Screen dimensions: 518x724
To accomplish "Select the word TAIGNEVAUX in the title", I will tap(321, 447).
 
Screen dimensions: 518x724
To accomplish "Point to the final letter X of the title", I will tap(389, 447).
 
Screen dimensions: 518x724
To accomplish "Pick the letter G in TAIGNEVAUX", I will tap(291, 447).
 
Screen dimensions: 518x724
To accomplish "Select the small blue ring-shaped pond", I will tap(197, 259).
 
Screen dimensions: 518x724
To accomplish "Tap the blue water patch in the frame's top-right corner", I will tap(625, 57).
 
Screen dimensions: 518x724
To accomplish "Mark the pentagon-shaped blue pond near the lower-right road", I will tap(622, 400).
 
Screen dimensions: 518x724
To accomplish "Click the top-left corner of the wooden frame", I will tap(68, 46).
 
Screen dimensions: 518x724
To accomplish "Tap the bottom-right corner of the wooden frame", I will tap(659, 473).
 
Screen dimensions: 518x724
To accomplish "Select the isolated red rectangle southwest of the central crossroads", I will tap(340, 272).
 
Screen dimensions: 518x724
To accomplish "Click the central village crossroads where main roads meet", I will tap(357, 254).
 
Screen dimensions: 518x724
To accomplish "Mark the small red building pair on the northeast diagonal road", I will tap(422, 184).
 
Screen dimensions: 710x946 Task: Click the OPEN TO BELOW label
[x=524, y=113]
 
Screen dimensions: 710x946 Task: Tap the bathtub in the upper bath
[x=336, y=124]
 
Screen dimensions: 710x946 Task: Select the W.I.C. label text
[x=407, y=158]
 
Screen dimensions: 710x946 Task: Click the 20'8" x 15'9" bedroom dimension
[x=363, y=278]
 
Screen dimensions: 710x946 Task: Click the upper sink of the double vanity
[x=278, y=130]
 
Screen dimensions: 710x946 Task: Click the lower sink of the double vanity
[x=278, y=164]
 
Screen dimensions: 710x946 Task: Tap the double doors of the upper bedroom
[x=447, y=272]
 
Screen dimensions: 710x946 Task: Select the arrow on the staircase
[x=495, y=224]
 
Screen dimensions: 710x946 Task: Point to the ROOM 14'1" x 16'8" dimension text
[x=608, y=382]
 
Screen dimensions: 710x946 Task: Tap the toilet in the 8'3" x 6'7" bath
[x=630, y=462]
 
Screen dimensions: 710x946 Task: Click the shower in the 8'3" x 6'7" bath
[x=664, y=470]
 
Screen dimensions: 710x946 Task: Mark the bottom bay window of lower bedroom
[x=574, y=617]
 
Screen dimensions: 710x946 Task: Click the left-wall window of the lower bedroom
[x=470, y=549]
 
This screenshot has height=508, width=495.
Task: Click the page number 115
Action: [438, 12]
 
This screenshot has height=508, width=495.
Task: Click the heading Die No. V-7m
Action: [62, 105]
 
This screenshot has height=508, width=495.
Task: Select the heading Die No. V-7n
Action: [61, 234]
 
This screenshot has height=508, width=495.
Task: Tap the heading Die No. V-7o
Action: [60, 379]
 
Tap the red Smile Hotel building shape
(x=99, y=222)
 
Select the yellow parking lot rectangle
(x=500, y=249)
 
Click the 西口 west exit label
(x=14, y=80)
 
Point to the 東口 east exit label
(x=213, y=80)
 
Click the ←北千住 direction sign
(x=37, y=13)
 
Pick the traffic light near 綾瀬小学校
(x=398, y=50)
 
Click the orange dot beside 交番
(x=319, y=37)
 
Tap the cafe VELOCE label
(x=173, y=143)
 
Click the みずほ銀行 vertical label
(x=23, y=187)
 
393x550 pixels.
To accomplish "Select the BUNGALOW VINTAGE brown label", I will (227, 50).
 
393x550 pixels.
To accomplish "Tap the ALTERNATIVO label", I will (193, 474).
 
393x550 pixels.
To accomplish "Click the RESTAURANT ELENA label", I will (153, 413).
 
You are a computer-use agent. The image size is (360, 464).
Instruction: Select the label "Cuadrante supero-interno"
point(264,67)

# SHORT TASK
Arrange the records from the line with "Screen dimensions: 710x946 Task: Mark" to the line with "Action: [438, 12]", both included, as a JSON list of strings with one string per line and blank lines omitted.

# TASK RESULT
[
  "Screen dimensions: 710x946 Task: Mark the bottom bay window of lower bedroom",
  "[x=574, y=617]",
  "Screen dimensions: 710x946 Task: Click the left-wall window of the lower bedroom",
  "[x=470, y=549]",
  "This screenshot has height=508, width=495.",
  "Task: Click the page number 115",
  "Action: [438, 12]"
]